On Tuesday, July 11, Old Westminster’s hit show, “Wine For Lunch” will become “Wine For Dinner”. After 23 weekly episodes, hosts, Lisa Hinton, Ashli Johnson and Drew Baker announced to more than 2,000 viewers the new time (Tuesdays at 7:00 PM) & new feature: Each week, the sibling trio will feature widely distributed wines from around the world and lead a live and interactive wine tasting with viewers.
The wines will be announced the week before the show, giving interested folks the opportunity to go out and purchase the wines in advance. Those who acquire a bottle of the featured wine will taste along with the siblings and be given the opportunity to weigh in. It’s a great opportunity to grow in your appreciation and knowledge of wine!
To kick off this new format, Old Westminster Winery teamed up with the prestigious French wine importer, LVDH, based out of Baltimore. They supplied a mixed case of wines to be featured on the first five weeks of the show. Below you’ll find a list of the specific wines, price points & tasting date. Each of these are readily available wines, but if you want a list of places to buy them, please email Alan Cohen.
Week 1: Tuesday, July 11 @ 7 PM
We think it’s fitting to kick things off with a Bordeaux tasting. Bordeaux is the largest and one of the most storied wine-growing areas in France. Because of its wide geography and sheer size, many styles of wine are made throughout Bordeaux. We will focus in on an estate situated on clay-limestone soils in Camiran. Three primary styles of wines are produced there: a red blend made from Merlot and Cabernet Sauvignon, a Rosé made from Merlot, and a Sauvignon Blanc. Here are the wines:
2015 Chateau La Roche Saint Jean “Bordeaux” $12
2015 Chateau La Roche Saint Jean “Sauvignon” $12
2016 Chateau La Roche Saint Jean “Rosé” $12
Week 2: Tuesday, July 18 @ 7 PM
In Week 2 we’ll feature what is, to our minds, one of the best value wine regions in France: Beaujolais. Beaujolais wine is generally made from the Gamay grape which is red, has a thin skin and is low in tannins. Beaujolais tends to be a light-bodied red wine, with relatively high acidity. The wine takes its name from the historical Province of Beaujolais, a wine-producing region located north of Lyon.
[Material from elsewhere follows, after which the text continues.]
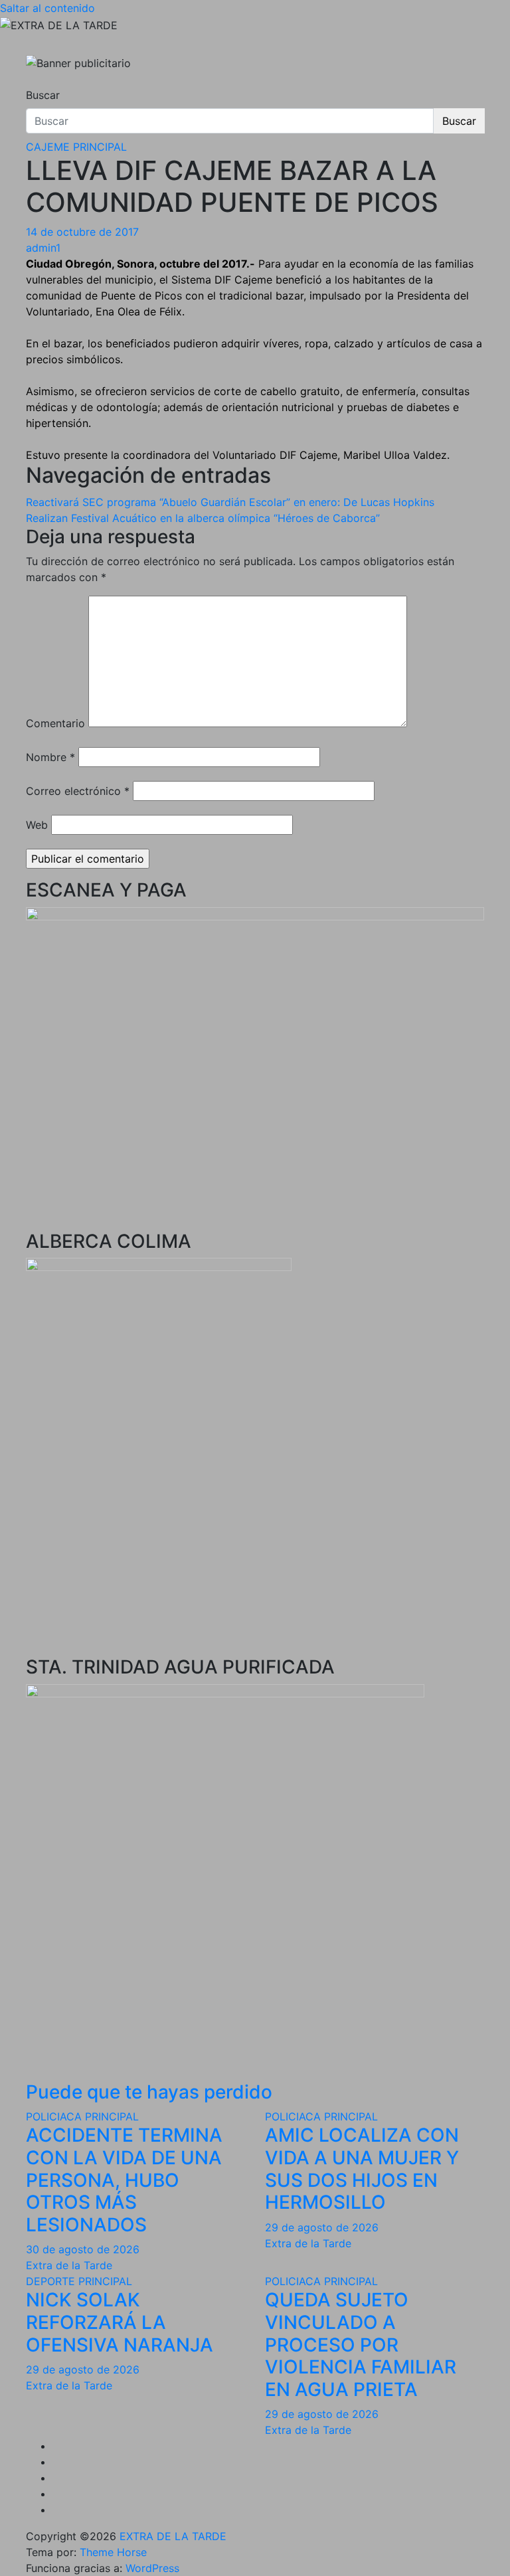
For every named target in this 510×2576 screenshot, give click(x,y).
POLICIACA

Here are the wines:
2015 Domaine Roche-Guillon “Fleurie” $25
2015 Domaine des Gaudets “Morgon”, Cote du Py $25
2015 Domaines des Hospices, Civils de Lyon, “Beaujolais-Villages” $15
Week 3: Tuesday, July 25 @ 7 PM
In Week 3 we’ll go a little more off the beaten path with Petit Manseng from Comté Tolosan in the Southwest of France. Petit Manseng is a white wine grape variety that is grown primarily in South West France. The name is derived from its small, thick-skinned berries. The grape is often left on the vine to produce a late harvest wine made from near raisin like grapes. We’ll try two different styles. Here are the wines:
2010 Chateau Cabidos “Petit Manseng Sec” $25
2011 Chateau Cabidos “Petit Manseng Doux” $25
Week 4: Tuesday, August 1 @ 7 PM
In Week 4 we’ll feature another fun, yet less mainstream, region in Corbières. Corbières is located in the Languedoc-Roussillon, France. Red wine dominates the production in Corbières with almost 95 percent, with 3.5 percent rosé wine and 2 percent white wine making up the balance (But don’t think that deterred us from finding a killer white Corbières to feature). Carignan is the most common grape variety. Due to its large size and geography, Corbières encompasses an enormous variety of soil types and microclimates. The wines from the region tend to be just as varied as the terroir. Here are the wines:
2015 Domaine Spencer “Le P ’tite Spencer” (Carignan 60%, Syrah 20%, Mourvèdre 20%) $16
2015 Domaine Spencer “La P’tite Envie” (Vermentino 70%, Roussanne 15%, Marsanne 15%) $16
Week 5: Tuesday, August 8 @ 7 PM
In Week 5 we finish strong with wines from one our favorite regions of France: The Loire Valley. The first is a Cabernet Franc from Chinon. Chinon is a town situated on the banks of the River Vienne in the Loire where the vineyards cover the relatively steep banks. The vineyards consist almost entirely of erosional scree and gravels on top of rather hard Turonian limestones. In Chinon, Cabernet Franc is king and it is fitting that’s what we’re going to taste together. The second is a Chenin Blanc from Saumur. Saumur is a region noted for still and sparkling wines produced from Chenin Blanc. So, that’s what we’re going to taste! Here are the wines:
2015 Clos de la Lysardiere “Chinon” (100% Cabernet Franc) $17
2015 Les Pouches “Saumur” (100% Chenin Blanc) $14
Over the next five weeks, we'll explore each of these wines together with our viewers.